**** PASSAGE ****
Anyone interested in the current debate about the future of the internet would do well to spend an hour reading Jonathan Zittrain’s new Harvard Law Review article The Generative Internet, which I found through a reference by Ethan Zuckerman. Zittrain discusses the internet’s “generativity,” by which he means the way it allows a whole lot of people to create and distribute a whole lot of things (like software programs) which can then be used to create even more things. He provides a particularly illuminating history of the interdependency of the PC and internet, showing how the net’s generativity arises as much from the openness of the PC as from the openness of the net itself.
**** GIVEN INFORMATION ****
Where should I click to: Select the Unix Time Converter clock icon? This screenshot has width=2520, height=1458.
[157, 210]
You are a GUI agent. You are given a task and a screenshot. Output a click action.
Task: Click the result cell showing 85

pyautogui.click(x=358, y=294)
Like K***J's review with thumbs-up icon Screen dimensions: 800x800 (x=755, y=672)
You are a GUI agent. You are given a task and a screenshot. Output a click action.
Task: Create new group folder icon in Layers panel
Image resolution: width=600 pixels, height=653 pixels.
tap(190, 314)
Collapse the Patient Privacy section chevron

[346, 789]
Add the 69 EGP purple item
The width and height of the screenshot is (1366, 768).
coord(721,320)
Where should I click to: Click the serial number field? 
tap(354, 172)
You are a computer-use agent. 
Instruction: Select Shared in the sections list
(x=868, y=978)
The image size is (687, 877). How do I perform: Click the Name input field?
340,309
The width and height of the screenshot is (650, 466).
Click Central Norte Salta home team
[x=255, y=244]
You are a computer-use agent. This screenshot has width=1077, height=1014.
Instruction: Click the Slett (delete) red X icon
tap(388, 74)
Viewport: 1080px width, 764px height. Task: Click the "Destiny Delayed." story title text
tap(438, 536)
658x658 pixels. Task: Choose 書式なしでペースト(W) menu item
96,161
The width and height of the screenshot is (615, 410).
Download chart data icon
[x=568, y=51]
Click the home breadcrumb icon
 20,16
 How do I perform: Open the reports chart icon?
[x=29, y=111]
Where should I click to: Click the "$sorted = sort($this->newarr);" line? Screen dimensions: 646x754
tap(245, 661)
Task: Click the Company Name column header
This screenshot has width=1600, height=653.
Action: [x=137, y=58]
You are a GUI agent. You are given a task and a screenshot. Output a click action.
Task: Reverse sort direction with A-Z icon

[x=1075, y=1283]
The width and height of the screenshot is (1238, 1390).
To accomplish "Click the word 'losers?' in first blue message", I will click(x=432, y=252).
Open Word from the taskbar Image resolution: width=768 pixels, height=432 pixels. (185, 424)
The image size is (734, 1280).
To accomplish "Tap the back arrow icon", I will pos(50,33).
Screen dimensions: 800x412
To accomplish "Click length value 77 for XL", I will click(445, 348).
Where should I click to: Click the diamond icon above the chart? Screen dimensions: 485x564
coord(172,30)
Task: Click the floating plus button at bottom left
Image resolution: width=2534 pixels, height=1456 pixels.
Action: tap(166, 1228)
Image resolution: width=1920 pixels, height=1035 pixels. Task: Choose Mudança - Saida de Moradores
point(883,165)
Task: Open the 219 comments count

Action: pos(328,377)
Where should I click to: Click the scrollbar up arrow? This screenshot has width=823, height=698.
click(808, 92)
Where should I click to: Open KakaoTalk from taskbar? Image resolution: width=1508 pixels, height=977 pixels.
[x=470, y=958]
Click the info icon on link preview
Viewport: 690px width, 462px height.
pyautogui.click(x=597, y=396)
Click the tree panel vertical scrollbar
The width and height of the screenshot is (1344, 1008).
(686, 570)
****
> _GOAL_:
Answer these questions using the passage about Zittrain's article:
(a) In which publication does The Generative Internet appear?
(b) Through whose reference was the article found?
(c) Besides the openness of the net itself, the openness of what does the net's generativity arise from?

> _SOLUTION TO THE PROBLEM_:
(a) The Harvard Law Review.
(b) Ethan Zuckerman's.
(c) The PC.